Written problem A ▸ Can you copy the entries verbatim, from the line containing "Task: Click the cut scissors toolbar icon" through the final line of the entries, both included?
Written problem B ▸ Can you write the next part of the VGaokao dataset page, picking up right after its last line?

──────── Page ────────

Data and code for 'Extract, Integrate, Compete: Towards Verification Style Reading Comprehension', Findings of EMNLP 2021
Arxiv Preprint: https://arxiv.org/abs/2109.05149
The VGaokao dataset is in data/raw
Train | Test | |
---|---|---|
Number of Passages | 2,229 | 557 |
Number of Questions | 2,812 | 700 |
The format of VGaokao dataset is as follows.
{
"version": "VGaokao-test", // dataset version
"data": [
{
"cid": 3, // passage id
"context": "诸子之学,兴起于先秦,当时一...", // passage
"qas": [
{
"qid": "6", // question id
"question": "下列...不正确的一项是", // question
"options": [ // four options
"广义上的...",
"“照着讲...",
"“接着讲...",
"不同于以..."

──────── Material for the task ────────

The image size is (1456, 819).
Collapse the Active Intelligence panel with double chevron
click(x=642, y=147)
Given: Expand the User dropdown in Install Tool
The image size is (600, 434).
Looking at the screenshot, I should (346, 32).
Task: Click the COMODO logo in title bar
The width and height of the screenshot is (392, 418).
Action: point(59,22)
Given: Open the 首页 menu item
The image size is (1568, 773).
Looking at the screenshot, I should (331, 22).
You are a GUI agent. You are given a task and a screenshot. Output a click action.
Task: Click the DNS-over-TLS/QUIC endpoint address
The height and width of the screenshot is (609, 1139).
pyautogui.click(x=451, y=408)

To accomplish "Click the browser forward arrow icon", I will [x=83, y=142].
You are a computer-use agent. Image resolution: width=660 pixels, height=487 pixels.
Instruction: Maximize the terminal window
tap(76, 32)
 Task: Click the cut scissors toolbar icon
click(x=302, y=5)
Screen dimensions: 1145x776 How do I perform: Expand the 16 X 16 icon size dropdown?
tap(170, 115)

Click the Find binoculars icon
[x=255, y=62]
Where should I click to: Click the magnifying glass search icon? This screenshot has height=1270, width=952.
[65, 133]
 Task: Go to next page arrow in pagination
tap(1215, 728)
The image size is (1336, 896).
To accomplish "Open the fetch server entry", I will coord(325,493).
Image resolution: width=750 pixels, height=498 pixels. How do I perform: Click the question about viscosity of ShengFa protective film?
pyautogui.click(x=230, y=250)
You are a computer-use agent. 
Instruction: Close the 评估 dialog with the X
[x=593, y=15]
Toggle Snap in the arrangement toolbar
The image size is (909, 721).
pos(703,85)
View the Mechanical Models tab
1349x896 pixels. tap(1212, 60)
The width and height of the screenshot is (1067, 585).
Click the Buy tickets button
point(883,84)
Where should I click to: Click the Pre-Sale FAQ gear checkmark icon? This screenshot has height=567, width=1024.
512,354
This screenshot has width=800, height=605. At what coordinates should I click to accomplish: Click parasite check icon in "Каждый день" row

────────

Right answer A ▸
 Task: Click the cut scissors toolbar icon
click(x=302, y=5)
Screen dimensions: 1145x776 How do I perform: Expand the 16 X 16 icon size dropdown?
tap(170, 115)

Click the Find binoculars icon
[x=255, y=62]
Where should I click to: Click the magnifying glass search icon? This screenshot has height=1270, width=952.
[65, 133]
 Task: Go to next page arrow in pagination
tap(1215, 728)
The image size is (1336, 896).
To accomplish "Open the fetch server entry", I will coord(325,493).
Image resolution: width=750 pixels, height=498 pixels. How do I perform: Click the question about viscosity of ShengFa protective film?
pyautogui.click(x=230, y=250)
You are a computer-use agent. 
Instruction: Close the 评估 dialog with the X
[x=593, y=15]
Toggle Snap in the arrangement toolbar
The image size is (909, 721).
pos(703,85)
View the Mechanical Models tab
1349x896 pixels. tap(1212, 60)
The width and height of the screenshot is (1067, 585).
Click the Buy tickets button
point(883,84)
Where should I click to: Click the Pre-Sale FAQ gear checkmark icon? This screenshot has height=567, width=1024.
512,354
This screenshot has width=800, height=605. At what coordinates should I click to accomplish: Click parasite check icon in "Каждый день" row

Right answer B ▸
],
"answer": "D", // answer
"correctness": [ // correctness of each option
1,
1,
1,
0
]
},
{
... // another question
}
]
}
]
}
- torch >= 1.8.1
- transformers == 3.5.1
- jieba >= 0.42.1
- sentence-transformers == 1.0.4
- datasets == 1.5.0
Step 1: Download the resources
https://drive.google.com/file/d/1HbtbT4Y8YEvNqtG5aaVB_rzIdCv44R_E/view?usp=sharing
Put the word_vectors
folder of the zip file into data/external
.
Put the roberta-large_ocnli
folder of the zip file into models
.
Step 2: Run the script
cd src
./run.sh
The prediction result is in models/vgaokao_soft-masking/test_mc_results.json
.